RECORDED DATA >>

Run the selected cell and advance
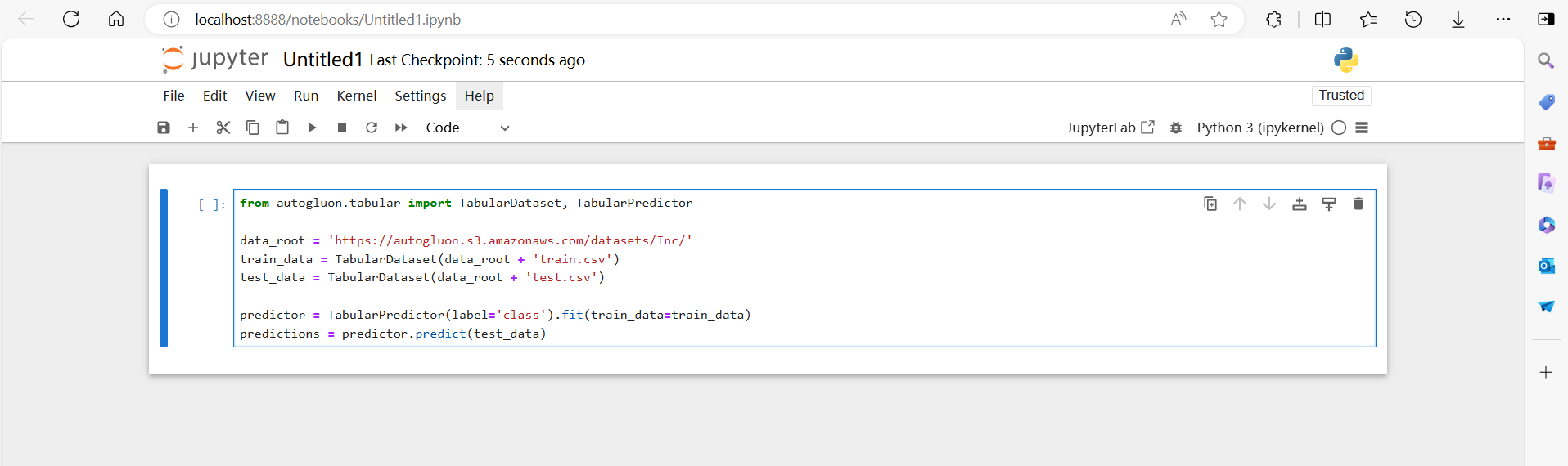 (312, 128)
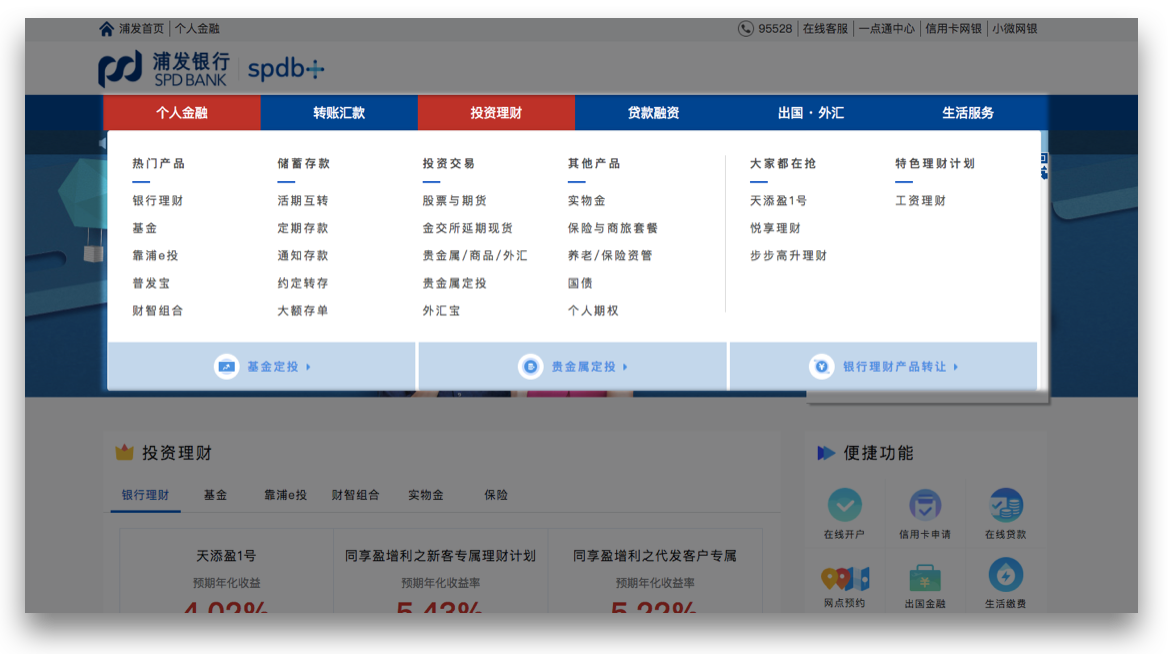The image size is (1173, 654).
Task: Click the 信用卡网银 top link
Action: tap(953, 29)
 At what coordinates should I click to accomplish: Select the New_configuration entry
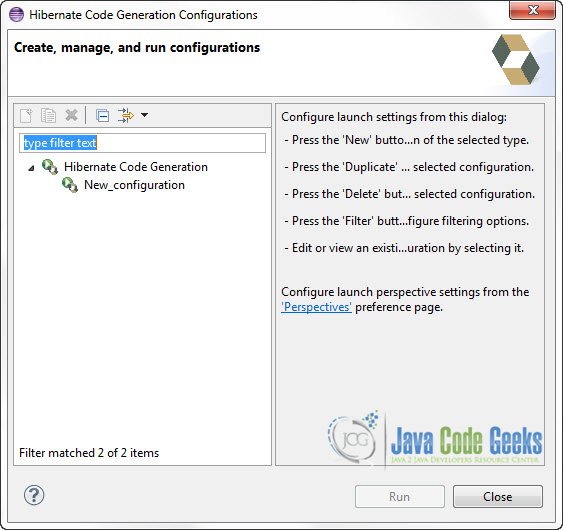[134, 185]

ACTION ITEM >> Please write out the material from the line containing "At what coordinates" to its final line, both inclusive, exactly as it appears; pictures are not part of the copy.

RESPONSE BOX >>
 At what coordinates should I click to accomplish: Select the New_configuration entry
[134, 185]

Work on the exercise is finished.